齊魯網?閃電新聞12月14日訊14日,山東省醫保局發布《關于進一步完善我省大病保險制度的通知》(以下簡稱“《通知》”),《通知》從調整大病保險合規醫療費用范圍、完善支付政策、健全運行機制三個方面完善了我省大病保險制度。
《通知》明確調整合規費用范圍。政策調整后,大病保險合規費用包括:我省大病保險原有4個特殊療效藥品,通過談判納入大病保險支付范圍的戈謝病、龐貝氏病和法布雷病等三種罕見病特殊療效藥品,參保職工政策范圍內住院個人自付(含職工大額醫療費用補助最高支付限額以上的符合醫保規定的費用)達到一定額度以上的費用。

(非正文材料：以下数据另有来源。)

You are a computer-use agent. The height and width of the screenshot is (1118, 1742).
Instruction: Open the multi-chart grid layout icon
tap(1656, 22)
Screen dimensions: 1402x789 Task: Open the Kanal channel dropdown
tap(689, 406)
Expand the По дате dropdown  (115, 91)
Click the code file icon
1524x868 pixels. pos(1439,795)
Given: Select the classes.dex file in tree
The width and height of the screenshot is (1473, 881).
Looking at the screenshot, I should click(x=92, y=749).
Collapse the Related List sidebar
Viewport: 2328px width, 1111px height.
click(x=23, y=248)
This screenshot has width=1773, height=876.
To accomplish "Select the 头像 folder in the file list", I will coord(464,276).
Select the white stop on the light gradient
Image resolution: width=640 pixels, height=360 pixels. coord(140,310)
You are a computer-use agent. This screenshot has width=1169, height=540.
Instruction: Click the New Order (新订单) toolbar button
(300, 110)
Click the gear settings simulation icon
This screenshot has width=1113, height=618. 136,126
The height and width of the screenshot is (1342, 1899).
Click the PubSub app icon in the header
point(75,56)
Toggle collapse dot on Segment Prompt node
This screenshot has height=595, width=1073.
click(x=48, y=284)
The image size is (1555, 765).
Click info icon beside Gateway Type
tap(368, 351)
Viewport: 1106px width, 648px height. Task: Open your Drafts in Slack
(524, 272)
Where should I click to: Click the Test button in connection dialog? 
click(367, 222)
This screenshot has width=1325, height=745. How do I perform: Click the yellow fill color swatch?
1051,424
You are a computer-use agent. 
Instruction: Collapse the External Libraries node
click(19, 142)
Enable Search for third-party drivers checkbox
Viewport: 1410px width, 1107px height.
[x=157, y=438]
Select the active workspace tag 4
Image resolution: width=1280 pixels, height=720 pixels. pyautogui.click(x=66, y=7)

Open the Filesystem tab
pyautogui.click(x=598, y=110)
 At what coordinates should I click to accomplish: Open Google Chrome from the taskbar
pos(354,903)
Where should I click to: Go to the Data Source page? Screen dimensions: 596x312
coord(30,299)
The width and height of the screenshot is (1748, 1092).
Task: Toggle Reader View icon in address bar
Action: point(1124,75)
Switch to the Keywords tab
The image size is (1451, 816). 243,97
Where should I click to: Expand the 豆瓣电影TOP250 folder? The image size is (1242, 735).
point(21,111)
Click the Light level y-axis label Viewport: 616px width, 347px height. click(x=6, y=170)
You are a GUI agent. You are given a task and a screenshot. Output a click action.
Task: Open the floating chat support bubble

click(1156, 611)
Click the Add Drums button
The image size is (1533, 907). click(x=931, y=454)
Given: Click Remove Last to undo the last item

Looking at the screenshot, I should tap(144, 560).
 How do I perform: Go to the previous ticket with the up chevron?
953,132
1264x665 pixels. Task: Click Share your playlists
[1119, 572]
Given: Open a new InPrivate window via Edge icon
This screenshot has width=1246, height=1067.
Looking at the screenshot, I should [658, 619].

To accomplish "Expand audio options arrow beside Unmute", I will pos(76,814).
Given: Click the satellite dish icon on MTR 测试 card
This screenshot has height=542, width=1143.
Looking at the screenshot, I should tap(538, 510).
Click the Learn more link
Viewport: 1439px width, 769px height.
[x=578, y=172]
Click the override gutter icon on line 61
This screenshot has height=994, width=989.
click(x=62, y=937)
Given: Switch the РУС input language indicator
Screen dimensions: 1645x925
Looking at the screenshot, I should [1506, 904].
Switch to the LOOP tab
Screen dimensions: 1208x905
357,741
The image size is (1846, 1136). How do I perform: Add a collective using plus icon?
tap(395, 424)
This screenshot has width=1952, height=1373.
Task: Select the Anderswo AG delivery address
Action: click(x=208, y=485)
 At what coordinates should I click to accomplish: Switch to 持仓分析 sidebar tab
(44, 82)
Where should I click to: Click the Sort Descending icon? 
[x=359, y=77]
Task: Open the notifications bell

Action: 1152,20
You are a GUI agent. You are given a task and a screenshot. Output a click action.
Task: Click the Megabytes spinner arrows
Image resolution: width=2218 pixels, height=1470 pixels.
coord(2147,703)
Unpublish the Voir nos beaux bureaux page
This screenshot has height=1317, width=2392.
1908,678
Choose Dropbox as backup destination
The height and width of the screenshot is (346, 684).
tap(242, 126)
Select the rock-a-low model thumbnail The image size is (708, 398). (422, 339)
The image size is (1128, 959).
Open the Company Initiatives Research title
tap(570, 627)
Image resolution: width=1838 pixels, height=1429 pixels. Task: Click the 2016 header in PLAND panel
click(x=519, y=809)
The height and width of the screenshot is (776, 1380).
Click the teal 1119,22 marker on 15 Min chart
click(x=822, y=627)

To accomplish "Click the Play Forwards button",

完善大病保險支付政策。提高原有4種談判藥報銷水平,起付標準2萬元,起付標準以上的部分,報銷比例提高到80%,封頂線提高到40萬元。對納入支付范圍的戈謝病、龐貝氏病和法布雷病等三種罕見病特殊療效藥品,起付標準為2萬元,2萬元-40萬元以下的部分報銷80%,40萬元(含)以上的部分報銷85%,最高支付限額90萬元。對納入職工大病保險的政策范圍內住院個人負擔費用,按統籌地區上年度全口徑城鎮單位就業人員平均工資的30%左右確定起付線,各市確定報銷比例和最高支付限額。
調整承辦招標方式。自2021年起,山東省大病保險承辦招標由全省統一招資格標,調整為由各市直接招承辦標。原則上,職工、居民大病保險可以兩個險種合并招標1家商保機構,也可以分險種分別各招標1家商保機構承辦,最多不超過現有承辦家數,招標服務期限為3年。
完善盈虧動態調節機制。以市為單位核算盈利率,各市在組織考核評估后確認商保機構盈余、虧損,一年一清算。商保機構的成本和盈利,不得超過承辦市當年籌集大病保險資金總額的2%;當年大病保險資金結余超過2%以上的部分,用于沖抵上年度大病保險資金超支4%以上部分或結轉下年度大病保險資金。大病保險資金當年超支在4%(含4%)以內的部分,由商業保險機構自行承擔;當年超支在4%以上的部分,通過下年度調整政策適當解決。
健全大病保險評估機制。各市完善合同管理,明確合同雙方權責義務。商業保險機構健全內控制度,自覺接受醫保部門的監督管理。省醫保局建立第三方評估機制,委托具有相應資質和能力的第三方機構,每年對各市大病保險運行情況進行評估。